パリに初めて来た日

4月第二週・・・。 パリに初めて来たのもちょうど13年前の今頃でした。 9日だったか11日だったか記録や日記は当時つけていなかったので今すぐには出て来ないのですが、 パリに初めて来たのがとにかく4月の第二週でした。

最初住んでいたリヨンではなかなか仕事が見つからなく現地の日本語新聞で見つけた求人に 履歴書を送ったところ面接にこぎつけたので大きな期待を抱いて上京。

まさしく上京、で おのぼりさん丸出しでした。


リヨン駅でTGVから地下鉄14号線に乗り、自動運転で新しいモダンな車両の
速さに、 「さすがパリ」とびっくりしたものでした。心配してついてきた夫と一緒にオペラ通りの 遥か向うに建つ金ぴか屋根飾りのきれいな建物に「あれ、なあに?」と言い合い、まさしく何にも知らない、その辺の観光客の方が良く知っていたはずです。

この1ヶ月半後それが皆が知っているオペラ・ガルニエであったと知るのですが。

面接の間、暇つぶしにチュイレリー公園を見物していた様な感じの夫が「きれいな公園があったよ」 と言っていたのですが、この時チュイレリー公園であると認識していたかどうかはわかりません。

面接の後どうも感触悪い、としょげながらオペラ通りの外れ(??)にあった角のカフェに入って コーヒーを。

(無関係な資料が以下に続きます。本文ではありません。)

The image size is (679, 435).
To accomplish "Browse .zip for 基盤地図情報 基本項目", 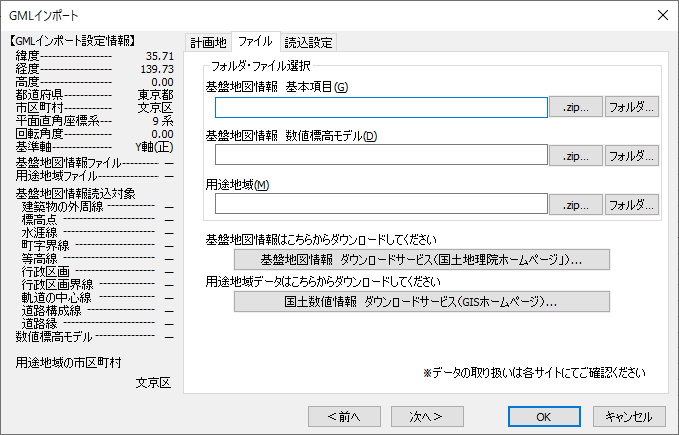I will pos(575,107).
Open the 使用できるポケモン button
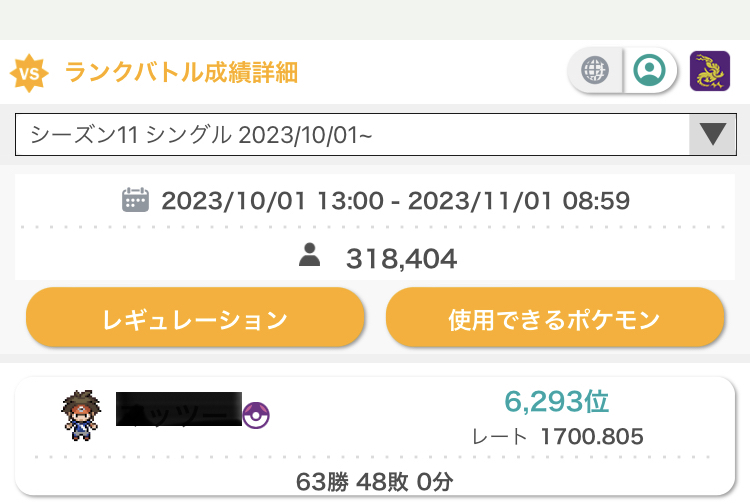Image resolution: width=750 pixels, height=504 pixels. [x=554, y=320]
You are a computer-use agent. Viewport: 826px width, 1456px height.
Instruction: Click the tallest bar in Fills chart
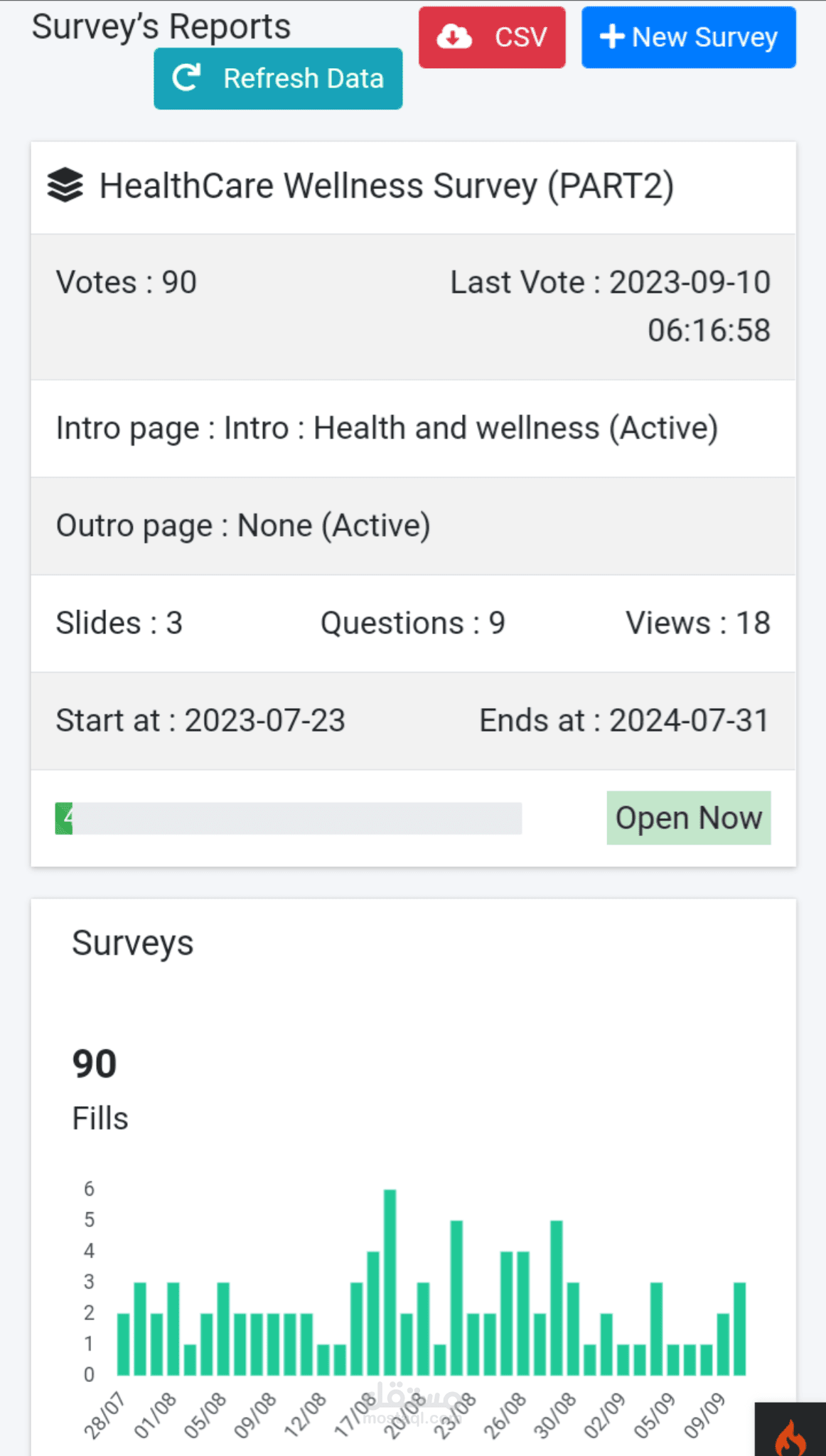pos(390,1281)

そこが名高いパレロワイヤル界隈だとは露知らず、「ダメよ、今日の面接」とか 言って暗くなってました。

その日はパリは普通の気温で曇り空の下まだまだ寒い事、寒い事。
リヨンの春モードに 慣れていてコートも
持たずにスーツだけでやって来たので夕方のTGVに乗るまでほぼ震えどおし でしたが夜にやっとリヨンのアパートに到着した時には、「やっぱり家はいいねえ」と本音が出たのでした。

その後別の旅行会社に拾われ、1ヶ月半後には「パリの会社員」になったのですがこの後 すぐにパリの地下鉄はほとんどの車両が古くてぼろ、故障が多くて遅れること頻繁、という現実を思い知る事になるのでした。


そしてまたパリはもはや昔の映画に出てくるような街では無い事も・・・・。

4月になると思い出すのです、初めてパリの大通りを歩いた時の事を。